[Start of section]
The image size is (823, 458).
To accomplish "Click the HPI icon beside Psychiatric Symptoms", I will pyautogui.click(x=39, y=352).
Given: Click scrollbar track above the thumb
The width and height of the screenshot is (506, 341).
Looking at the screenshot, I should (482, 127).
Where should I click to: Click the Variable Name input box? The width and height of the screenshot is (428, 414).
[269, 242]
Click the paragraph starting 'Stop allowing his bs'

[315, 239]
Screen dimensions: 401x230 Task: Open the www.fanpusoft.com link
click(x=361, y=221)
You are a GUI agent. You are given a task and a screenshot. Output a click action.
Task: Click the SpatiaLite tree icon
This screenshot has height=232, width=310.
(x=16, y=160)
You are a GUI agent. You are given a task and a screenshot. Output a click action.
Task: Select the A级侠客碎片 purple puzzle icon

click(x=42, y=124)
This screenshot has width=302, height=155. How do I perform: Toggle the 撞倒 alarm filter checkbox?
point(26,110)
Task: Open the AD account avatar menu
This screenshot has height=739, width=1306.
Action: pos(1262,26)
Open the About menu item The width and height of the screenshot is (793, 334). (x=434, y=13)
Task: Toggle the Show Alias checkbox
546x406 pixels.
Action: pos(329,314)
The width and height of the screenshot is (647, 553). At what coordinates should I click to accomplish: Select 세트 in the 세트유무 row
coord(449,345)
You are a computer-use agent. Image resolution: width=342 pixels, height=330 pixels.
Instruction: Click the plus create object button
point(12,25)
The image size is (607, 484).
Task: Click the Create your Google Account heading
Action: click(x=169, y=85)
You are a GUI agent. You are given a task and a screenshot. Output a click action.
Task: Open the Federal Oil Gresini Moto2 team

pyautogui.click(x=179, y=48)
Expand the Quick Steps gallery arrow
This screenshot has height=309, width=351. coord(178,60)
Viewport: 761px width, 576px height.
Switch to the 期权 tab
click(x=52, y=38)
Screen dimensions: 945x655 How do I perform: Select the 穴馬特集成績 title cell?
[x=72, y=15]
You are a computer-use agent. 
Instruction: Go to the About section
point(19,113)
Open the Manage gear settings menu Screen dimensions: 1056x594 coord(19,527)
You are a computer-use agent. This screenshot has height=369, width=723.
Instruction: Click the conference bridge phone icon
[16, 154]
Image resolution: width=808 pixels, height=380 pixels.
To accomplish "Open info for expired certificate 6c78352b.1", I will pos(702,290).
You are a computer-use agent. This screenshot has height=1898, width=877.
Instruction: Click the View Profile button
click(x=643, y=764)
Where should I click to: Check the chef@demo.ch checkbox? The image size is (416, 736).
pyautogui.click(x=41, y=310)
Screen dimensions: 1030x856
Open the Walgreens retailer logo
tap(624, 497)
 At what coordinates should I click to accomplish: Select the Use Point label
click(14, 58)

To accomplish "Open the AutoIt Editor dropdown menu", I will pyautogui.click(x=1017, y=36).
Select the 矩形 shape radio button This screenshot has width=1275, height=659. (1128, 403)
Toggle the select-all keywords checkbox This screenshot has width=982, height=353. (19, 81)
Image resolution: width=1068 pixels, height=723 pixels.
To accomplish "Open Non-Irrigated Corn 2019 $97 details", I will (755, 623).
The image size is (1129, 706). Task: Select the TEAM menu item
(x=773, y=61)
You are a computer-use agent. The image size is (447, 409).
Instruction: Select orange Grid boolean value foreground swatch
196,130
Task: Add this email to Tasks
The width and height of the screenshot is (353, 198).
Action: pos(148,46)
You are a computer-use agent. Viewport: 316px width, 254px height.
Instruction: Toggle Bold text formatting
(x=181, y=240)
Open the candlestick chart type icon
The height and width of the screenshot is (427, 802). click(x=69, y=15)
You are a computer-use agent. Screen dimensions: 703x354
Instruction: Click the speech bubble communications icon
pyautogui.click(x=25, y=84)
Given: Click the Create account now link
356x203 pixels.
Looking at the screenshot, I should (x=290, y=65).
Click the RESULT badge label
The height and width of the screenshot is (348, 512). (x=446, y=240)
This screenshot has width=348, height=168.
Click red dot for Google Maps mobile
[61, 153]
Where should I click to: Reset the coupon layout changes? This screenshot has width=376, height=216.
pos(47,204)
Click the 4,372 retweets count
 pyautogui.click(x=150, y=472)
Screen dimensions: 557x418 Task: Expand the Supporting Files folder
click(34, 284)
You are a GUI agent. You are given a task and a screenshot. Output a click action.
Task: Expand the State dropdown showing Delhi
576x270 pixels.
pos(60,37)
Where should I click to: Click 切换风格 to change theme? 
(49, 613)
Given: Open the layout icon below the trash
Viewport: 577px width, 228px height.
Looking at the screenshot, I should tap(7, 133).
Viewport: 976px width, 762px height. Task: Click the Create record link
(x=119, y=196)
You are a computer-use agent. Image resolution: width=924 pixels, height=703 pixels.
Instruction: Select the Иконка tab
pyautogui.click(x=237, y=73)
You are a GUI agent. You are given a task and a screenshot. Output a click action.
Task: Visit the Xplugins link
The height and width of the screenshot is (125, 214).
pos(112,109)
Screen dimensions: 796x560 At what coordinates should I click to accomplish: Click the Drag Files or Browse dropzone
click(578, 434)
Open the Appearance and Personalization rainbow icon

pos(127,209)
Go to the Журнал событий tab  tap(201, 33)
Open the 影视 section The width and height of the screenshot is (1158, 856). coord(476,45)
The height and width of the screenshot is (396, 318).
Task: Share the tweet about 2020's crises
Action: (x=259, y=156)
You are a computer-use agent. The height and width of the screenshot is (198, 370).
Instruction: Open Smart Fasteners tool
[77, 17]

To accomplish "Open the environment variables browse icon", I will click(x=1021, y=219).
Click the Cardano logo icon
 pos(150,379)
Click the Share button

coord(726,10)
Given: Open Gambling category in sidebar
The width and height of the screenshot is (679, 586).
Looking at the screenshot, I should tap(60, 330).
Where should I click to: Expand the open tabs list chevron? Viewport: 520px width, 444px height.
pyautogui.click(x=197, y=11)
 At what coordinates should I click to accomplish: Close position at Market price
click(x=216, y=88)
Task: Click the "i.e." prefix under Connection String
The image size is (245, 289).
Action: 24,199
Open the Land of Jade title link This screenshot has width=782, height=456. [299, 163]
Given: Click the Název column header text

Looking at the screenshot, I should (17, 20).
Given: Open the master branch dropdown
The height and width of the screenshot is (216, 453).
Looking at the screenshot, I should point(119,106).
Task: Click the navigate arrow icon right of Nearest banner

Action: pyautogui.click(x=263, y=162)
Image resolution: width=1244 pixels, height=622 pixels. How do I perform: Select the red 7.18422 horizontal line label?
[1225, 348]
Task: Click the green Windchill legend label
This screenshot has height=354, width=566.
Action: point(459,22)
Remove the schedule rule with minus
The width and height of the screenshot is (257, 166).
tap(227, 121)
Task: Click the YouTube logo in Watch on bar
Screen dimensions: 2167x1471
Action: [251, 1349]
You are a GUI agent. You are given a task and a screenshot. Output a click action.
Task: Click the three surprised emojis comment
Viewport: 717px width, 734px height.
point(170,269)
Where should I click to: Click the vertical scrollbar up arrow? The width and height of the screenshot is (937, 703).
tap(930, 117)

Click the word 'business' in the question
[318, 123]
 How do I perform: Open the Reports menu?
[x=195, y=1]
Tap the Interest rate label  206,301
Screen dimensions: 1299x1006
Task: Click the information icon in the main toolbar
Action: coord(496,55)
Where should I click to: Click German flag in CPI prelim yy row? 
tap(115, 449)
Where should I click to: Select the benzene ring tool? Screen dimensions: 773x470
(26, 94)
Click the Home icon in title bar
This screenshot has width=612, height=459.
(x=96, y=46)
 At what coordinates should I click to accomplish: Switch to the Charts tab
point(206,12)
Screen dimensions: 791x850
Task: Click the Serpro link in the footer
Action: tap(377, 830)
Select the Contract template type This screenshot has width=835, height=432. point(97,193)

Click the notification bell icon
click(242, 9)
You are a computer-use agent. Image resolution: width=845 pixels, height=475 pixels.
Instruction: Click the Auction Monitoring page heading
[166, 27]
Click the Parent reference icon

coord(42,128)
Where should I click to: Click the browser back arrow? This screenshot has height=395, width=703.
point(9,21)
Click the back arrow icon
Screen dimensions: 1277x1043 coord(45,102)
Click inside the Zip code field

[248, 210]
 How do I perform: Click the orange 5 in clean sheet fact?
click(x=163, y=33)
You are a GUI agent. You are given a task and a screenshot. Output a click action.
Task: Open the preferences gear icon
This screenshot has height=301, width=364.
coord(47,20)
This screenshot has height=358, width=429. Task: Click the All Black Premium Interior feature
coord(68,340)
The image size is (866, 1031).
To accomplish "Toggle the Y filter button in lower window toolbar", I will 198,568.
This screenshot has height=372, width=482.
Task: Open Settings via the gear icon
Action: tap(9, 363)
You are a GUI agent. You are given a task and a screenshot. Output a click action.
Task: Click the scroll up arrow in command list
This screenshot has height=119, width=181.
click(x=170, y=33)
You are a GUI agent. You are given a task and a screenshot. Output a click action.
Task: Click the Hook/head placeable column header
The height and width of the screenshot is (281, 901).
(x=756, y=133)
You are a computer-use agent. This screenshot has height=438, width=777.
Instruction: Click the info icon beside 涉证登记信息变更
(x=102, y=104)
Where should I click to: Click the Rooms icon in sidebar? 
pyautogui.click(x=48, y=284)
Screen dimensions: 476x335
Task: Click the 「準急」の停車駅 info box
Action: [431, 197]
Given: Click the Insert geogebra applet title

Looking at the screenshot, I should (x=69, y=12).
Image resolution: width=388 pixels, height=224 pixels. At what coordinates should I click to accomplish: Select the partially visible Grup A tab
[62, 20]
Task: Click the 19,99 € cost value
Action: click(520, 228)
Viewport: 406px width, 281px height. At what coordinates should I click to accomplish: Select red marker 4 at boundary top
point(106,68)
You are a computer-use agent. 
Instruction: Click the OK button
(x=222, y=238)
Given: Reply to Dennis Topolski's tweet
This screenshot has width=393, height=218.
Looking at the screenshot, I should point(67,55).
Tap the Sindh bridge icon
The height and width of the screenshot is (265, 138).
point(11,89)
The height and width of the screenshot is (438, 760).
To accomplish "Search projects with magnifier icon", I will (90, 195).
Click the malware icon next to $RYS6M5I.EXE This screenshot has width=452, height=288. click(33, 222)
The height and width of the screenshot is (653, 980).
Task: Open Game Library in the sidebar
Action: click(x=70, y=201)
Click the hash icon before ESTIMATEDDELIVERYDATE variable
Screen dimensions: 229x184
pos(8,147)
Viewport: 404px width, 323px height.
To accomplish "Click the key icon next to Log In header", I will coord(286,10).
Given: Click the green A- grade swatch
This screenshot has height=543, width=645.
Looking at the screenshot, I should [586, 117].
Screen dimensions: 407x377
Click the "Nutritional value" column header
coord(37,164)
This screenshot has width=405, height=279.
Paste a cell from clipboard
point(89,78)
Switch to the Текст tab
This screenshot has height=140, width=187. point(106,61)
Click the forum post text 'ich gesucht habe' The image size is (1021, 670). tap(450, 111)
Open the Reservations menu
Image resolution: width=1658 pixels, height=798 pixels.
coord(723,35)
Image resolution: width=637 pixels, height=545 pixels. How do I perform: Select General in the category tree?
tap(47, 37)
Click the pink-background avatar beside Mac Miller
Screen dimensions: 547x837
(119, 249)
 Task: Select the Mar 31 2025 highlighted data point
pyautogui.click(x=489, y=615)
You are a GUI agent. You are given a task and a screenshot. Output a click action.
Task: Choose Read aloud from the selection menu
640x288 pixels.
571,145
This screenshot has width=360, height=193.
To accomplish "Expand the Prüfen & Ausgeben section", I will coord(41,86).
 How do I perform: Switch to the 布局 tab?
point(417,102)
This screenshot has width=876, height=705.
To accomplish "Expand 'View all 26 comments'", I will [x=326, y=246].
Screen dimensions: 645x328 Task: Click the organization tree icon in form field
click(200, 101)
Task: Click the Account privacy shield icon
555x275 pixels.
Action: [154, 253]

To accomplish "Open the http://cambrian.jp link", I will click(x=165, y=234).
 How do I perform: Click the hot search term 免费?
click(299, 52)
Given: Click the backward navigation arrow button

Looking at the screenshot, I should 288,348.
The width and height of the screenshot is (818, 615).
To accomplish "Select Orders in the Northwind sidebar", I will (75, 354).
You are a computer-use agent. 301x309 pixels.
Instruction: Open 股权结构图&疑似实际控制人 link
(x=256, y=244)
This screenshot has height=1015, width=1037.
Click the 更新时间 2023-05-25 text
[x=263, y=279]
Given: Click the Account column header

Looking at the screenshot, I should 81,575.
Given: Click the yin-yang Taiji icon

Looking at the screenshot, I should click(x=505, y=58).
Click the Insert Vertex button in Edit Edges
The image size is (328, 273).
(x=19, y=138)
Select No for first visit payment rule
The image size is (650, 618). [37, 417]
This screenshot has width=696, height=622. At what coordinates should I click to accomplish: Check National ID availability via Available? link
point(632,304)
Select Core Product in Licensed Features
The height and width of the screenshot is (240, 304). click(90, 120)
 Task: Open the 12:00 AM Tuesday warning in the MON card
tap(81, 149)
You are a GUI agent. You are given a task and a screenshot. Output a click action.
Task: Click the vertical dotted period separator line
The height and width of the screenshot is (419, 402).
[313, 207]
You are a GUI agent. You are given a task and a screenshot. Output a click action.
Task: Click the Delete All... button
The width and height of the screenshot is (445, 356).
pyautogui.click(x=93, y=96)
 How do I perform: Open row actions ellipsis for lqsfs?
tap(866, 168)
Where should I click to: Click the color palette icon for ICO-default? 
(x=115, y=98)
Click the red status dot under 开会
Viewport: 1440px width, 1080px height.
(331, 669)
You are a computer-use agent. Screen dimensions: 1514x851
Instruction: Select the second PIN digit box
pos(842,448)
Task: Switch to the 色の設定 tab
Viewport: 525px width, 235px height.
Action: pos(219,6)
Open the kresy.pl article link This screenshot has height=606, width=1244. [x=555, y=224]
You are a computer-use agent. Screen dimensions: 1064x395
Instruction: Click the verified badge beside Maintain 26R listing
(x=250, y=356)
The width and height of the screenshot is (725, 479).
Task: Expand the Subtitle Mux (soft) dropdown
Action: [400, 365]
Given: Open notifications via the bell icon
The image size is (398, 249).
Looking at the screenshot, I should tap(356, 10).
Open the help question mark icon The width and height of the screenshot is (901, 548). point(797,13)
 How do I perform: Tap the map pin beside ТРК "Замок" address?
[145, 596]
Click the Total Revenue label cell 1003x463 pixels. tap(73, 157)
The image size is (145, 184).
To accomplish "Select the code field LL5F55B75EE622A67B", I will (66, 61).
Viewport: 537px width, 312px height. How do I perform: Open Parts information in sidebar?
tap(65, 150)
[End of section]
• [DIRECTIONS FOR THIS TASK] Taking the entries above, write out exactly the lines starting with the line containing "Instruction: Click the info" and going on through the line containing "Given: Reply to Dennis Topolski's tweet", both included, and nothing else.

• [ANSWER SECTION]
Instruction: Click the info icon beside 涉证登记信息变更
(x=102, y=104)
Where should I click to: Click the Rooms icon in sidebar? 
pyautogui.click(x=48, y=284)
Screen dimensions: 476x335
Task: Click the 「準急」の停車駅 info box
Action: [431, 197]
Given: Click the Insert geogebra applet title

Looking at the screenshot, I should (x=69, y=12).
Image resolution: width=388 pixels, height=224 pixels. At what coordinates should I click to accomplish: Select the partially visible Grup A tab
[62, 20]
Task: Click the 19,99 € cost value
Action: click(520, 228)
Viewport: 406px width, 281px height. At what coordinates should I click to accomplish: Select red marker 4 at boundary top
point(106,68)
You are a computer-use agent. 
Instruction: Click the OK button
(x=222, y=238)
Given: Reply to Dennis Topolski's tweet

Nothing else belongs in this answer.